Here is a general template:
# step 1
artist_kwargs = copy(plot_kwargs.get("artist", {}))
if artist_kwargs is not False:
# step 2
artist_dims, artist_aes, artist_ignore = filter_aes(
plot_collection, aes_map, "artist", sample_dims
)
# step 3 (optional)
artist_data = stats(..., dims=artist_dims, **stats_kwargs.get("artist", {}))
# step 4
if "color" not in artist_aes:
artist_kwargs.setdefault("color", "gray")
# step 5
plot_collection.map(
visual,
"artist",
data=artist_data, # optional
ignore_aes=artist_ignore,
..., # if needed, add more arguments
**artist_kwargs
)
Note
There might be some cases in which multiple artists are given the same aesthetic mappings
and keyword arguments, but this should be done rarely and for artists that eventually call
the same function in the backend
module.
One example of this particular case are the var+coord labels in plot_trace_dist
.
The left column labels the x axis with the variable name and coordinate subset
whereas the right column labels the y axis.

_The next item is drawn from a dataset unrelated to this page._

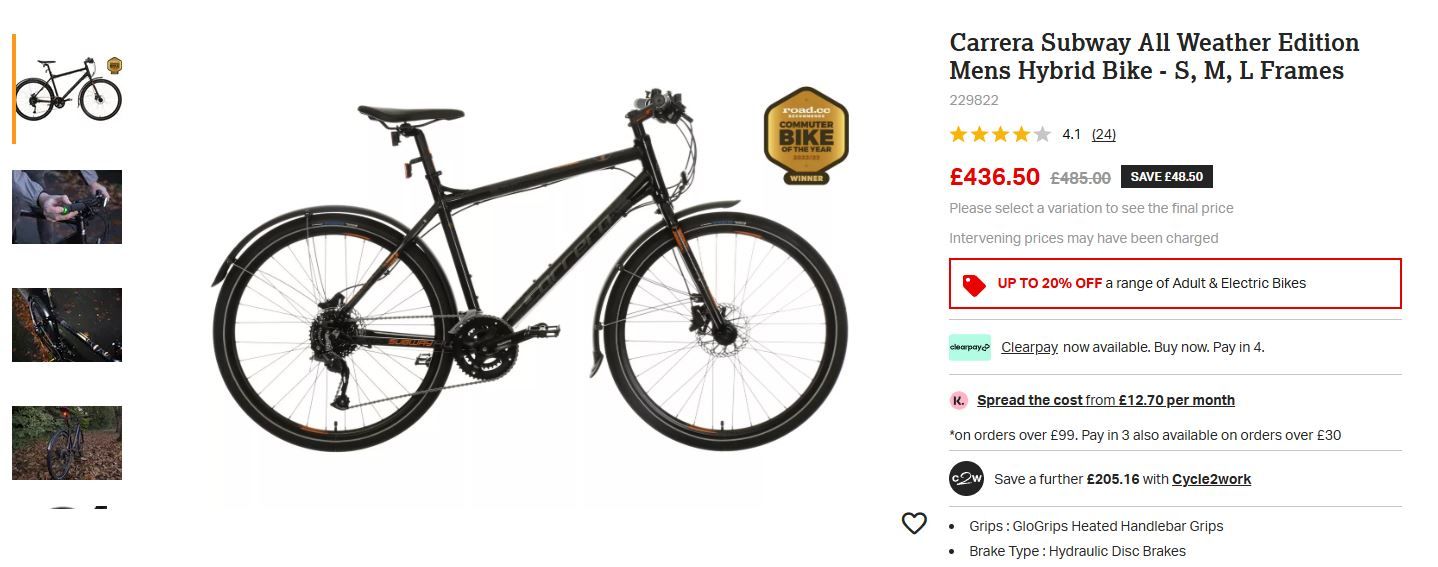Click the road.cc Commuter Bike award badge

(x=806, y=136)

Therefore, there are to .map
calls,
one to labelled_x
and labelled_y
but they can
be considered the same element, so they both get plot_kwargs
and aes_map
from
the label
kwarg.
Computation#
Warning
Computation relies on arviz-stats
library, which is still in earlier development stages
than arviz-plots. So at this point there aren’t many recommendations on the functions themselves
Functions should reduce the dimensions returned by filter_aes
(artist_dims
above).
Moreover, in order for the result to be valid data
argument when calling .map
it must
be a Dataset
with the same variables in var_names
(or all variables in input data if not given).